San Diego, Buenos Aires, London, New Delhi, Hong Kong, Beijing, Seoul
January 29, 2019
According to the latest research from Counterpoint’s Market Pulse program, the US market sold-through 10% fewer smartphones in the fourth quarter of 2018 than the same quarter in 2017. This is the first time we have seen a smartphone YoY decline in Q4.
Commenting on the quarter, Research Director, Jeff Fieldhack stated, “We saw the same trends in 4Q as we saw during the whole year. Holding periods continued to creep longer. Upgrade percentages during the quarter were down and could be down as much as 3% on the year. Phone churn continues to be impressively low and was under 1% at three of the four major carriers. Lastly, carriers were more disciplined in their marketing spend and focused on EBITDA margins over winning net adds at all costs. These all contributed to lower smartphone sell-through numbers.”
Fieldhack added, “Prepaid did not consume the number of handsets in 2018 it consumed across 2017. Prepaid used to have a holding period well under one year. Today, holding periods are closer to postpaid holding periods due to the higher quality of devices. Devices with large displays and batteries, with lower-cost mid-tier processors, are the workhorses within prepaid. These devices have the longevity of higher ASP postpaid devices. In addition, the evolution of the refurbish and repair ecosystem makes it easier for consumers to either purchase a high-quality used device or repair a current device. We estimate the US absorbed almost 11.5m refurbished smartphones in 2018. These are meaningful numbers of consumers deciding not to buy new.” For more see, Refurbished Handset Report.

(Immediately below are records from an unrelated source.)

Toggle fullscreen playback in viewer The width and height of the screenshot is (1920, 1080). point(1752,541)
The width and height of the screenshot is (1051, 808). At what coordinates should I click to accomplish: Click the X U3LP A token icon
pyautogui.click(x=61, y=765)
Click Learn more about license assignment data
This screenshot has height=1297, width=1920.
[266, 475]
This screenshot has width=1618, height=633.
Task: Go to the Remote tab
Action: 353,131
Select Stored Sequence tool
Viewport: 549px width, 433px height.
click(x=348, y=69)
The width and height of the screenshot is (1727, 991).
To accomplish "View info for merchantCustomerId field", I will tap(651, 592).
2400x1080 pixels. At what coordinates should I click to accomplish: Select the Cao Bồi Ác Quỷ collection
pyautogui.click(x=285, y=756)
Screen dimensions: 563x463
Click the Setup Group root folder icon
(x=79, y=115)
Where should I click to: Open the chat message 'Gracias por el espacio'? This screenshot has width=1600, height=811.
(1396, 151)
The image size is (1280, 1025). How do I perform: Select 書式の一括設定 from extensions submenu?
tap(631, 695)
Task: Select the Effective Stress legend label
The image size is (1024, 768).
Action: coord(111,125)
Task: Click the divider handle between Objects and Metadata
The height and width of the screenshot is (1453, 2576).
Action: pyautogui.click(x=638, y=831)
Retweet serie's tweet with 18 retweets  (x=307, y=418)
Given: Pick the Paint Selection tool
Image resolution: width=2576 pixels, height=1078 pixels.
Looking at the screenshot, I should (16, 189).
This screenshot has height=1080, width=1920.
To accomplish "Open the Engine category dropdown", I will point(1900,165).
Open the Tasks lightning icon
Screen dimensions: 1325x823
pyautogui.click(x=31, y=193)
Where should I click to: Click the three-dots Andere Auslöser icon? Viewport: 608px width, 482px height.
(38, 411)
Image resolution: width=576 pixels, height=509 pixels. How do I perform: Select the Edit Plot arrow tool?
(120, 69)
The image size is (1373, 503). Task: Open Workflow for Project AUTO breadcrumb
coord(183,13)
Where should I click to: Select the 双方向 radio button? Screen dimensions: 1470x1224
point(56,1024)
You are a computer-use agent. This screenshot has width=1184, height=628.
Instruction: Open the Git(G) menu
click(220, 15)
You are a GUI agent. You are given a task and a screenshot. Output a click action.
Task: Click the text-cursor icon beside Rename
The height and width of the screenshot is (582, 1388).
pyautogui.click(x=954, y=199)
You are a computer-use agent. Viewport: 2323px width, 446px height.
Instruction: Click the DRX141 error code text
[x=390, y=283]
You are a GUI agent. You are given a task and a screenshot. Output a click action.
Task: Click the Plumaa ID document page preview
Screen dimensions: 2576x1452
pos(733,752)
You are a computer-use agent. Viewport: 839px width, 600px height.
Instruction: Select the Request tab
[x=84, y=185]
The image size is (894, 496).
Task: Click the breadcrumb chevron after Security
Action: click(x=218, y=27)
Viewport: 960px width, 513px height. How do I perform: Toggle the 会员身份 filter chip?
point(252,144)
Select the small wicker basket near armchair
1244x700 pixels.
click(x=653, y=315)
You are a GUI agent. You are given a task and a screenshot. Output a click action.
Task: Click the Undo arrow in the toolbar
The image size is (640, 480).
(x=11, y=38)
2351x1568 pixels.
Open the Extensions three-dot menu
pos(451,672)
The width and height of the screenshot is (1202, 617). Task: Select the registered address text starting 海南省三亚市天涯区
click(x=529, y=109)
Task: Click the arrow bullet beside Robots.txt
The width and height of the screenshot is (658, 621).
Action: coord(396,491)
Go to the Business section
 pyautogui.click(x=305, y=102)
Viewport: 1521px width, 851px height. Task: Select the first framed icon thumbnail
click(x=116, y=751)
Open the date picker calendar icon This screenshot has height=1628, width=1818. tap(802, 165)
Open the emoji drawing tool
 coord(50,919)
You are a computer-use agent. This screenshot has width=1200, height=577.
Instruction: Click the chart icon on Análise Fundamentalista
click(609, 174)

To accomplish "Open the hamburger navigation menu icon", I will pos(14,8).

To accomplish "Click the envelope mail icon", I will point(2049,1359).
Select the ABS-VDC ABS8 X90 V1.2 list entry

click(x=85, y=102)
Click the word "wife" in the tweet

Research Analyst, Maurice Klaehne, added, “Samsung and Apple are under pressure in China. In the US, they continue to outspend rivals and drop-offs over 2019 will be limited. The changes in US portfolios will come in the low-price tiers. For the first time in a few years, we will see new opportunities for new OEMs and white label devices in the US. OEMs have reduced portfolios and carriers need device launches at certain price points at certain times of the year. To fulfill these needs, carriers will be looking to lesser known OEMs. This will create some pricing competition within portfolios. Over the next two years this will be important because carriers will want the cost of 5G handsets to come down quickly so they can bring 5G devices into the mid-tier and not just sell in high-price tiers.”